Electronic Thesis and Dissertation Repository

Degree

Doctor of Philosophy

Program

Chemical and Biochemical Engineering

Supervisor

Jin Zhang

Abstract

Colloidal inorganic nanoparticles (NPs) have been attracting considerable interest in biomedicine, from drug and gene delivery to imaging, sensing and diagnostics. It is essential to modify the surface of nanoparticles to have enhanced biocompatibility and functionality for the in vitro and in vivo applications, especially in delivering locally and recognizing biomolecules. Herein, the goal of this research work is to develop advanced NPs with well-tailored surface functionalities and/or bio-functionality for the applications in cell tracking and analytes detection.

In the first project, quantum dots incorporating with gelatin nanoparticles (QDs-GNPs) have been developed for bioimaging applications. Two different approaches have been developed, i.e. directly encapsulating QDs with gelatin polymer (QDs-GNP1) and layer-by-layer (LBL) adsorption of QDs approach (QDs-GNP2), respectively.
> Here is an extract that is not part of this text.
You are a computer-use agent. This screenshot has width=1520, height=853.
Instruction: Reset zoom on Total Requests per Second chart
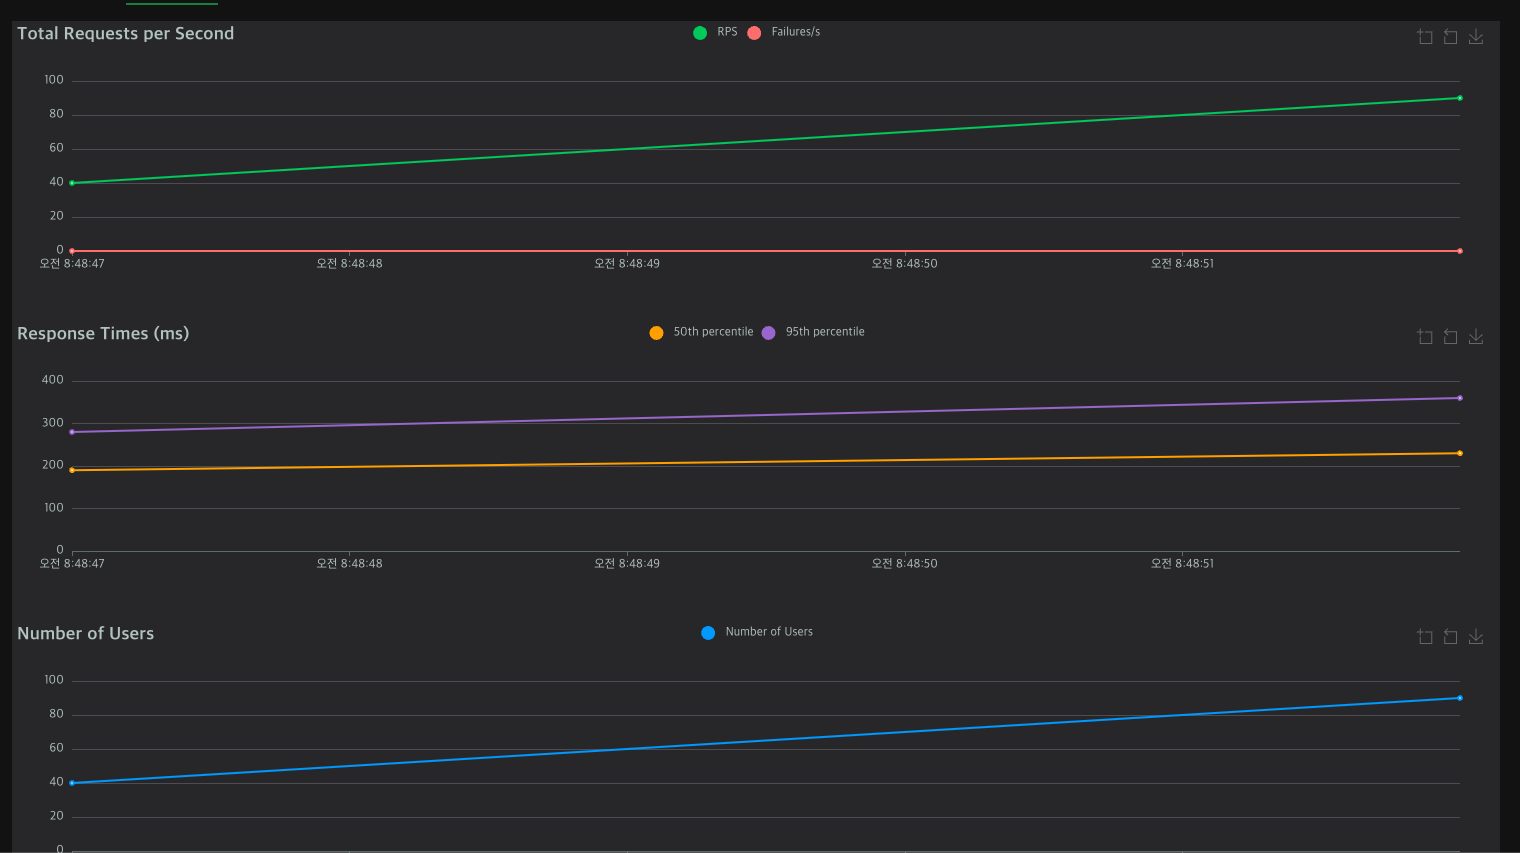1450,37
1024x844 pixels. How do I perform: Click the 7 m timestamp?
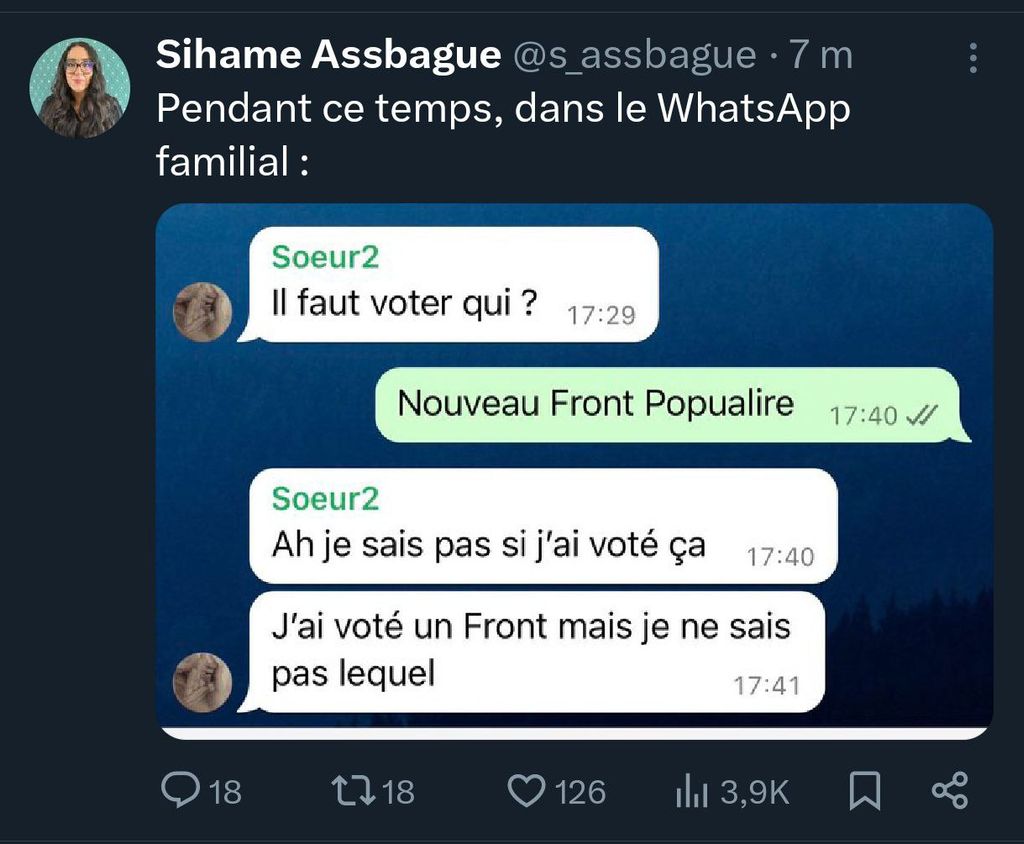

The special hybrid structures of two QDs-GNPs nanosystems were investigated by transmittance electron microscopy, scanning electron microscopy, X-ray energy dispersion, Fourier Transform Infrared spectroscopy, fluorometer, and confocal fluorescent microscopy. Both nanosystems exhibit high intensive luminescence and good biocompatibility. Compared to free QDs, QDs-GNP2 shows improved quantum yield and longer lifetime, due to multiple layers of polyelectrolytes protection. Furthermore, QDs-GNP2 demonstrates the proton-resistant properties in term of PL intensity and lifetime. The bright and stable photoluminescence (PL) allows the QD-GNP2 for labeling living 3T3 cells in vitro, which may indicate the QDs-GNP2 are able to be a suitable candidate for bio-imaging application.

In the second project, fluorescent magnetic nanoparticles (FMNPs) were bioconjugated with gentamicin (Gm) for rapid capture, detection and decontamination of bacteria. The Gm-FMNPs consist of a fluorescent silica shell and an iron oxide magnetic core. Initially, we prepared the core-shell NPs through a one-pot reaction. The antibacterial efficiency is found 20 % higher than that of the free antibiotic. We further improved NPs stability and capture efficiency by a two-step thermal decomposition method to produce the fluorescent magnetic core-shell nanoparticles. It is noted that one mg of gentamicin conjugated FMNPs are able to capture both gram-negative bacteria Escherichia coli and gram-positive bacteria Staphylococcus aureus as low as 1x104 colony-forming unit/mL (cfu/mL) in less than one minute. It is expected that the Gm-FMNPs could be a promising multifunctional platform for disease control in clinic and wastewater treatment.

In addition, a nanosensor for detecting human thrombin has been designed and developed. A recombinant luciferase was covalently conjugated to gold nanoparticles (Au NPs) through 1-Ethyl-3-(3-dimethylaminopropyl) carbodiimide (EDC) mediated reaction. The conjugation enables Au NPs to quench the bioluminescence produced by luciferase. Recovery of bioluminescence has been studied as a function of the concentration of thrombin. The results indicate that the designed nanosensor can efficiently detect a protease thrombin in both buffer and human urine spiked buffer. A linear assay response is found between 300 ng/mL to 300 μg/mL, with limit of detection (LOD) of 3 ng/mL in both buffer and human urine spiked samples. The assay time can be less than 15 min. The nanosensor can thus be a promising tool for clinical diagnostic of thrombin related diseases.

In summary, different strategies have been explored to engineer the surface of hybrid NPs with good water stability, biocompatibility and enhanced chemical and physical properties. The thesis addresses that engineered hybrid NPs in biomedicine and how the biofunctionalized NPs can find applications in imaging and diagnostics indistinctly.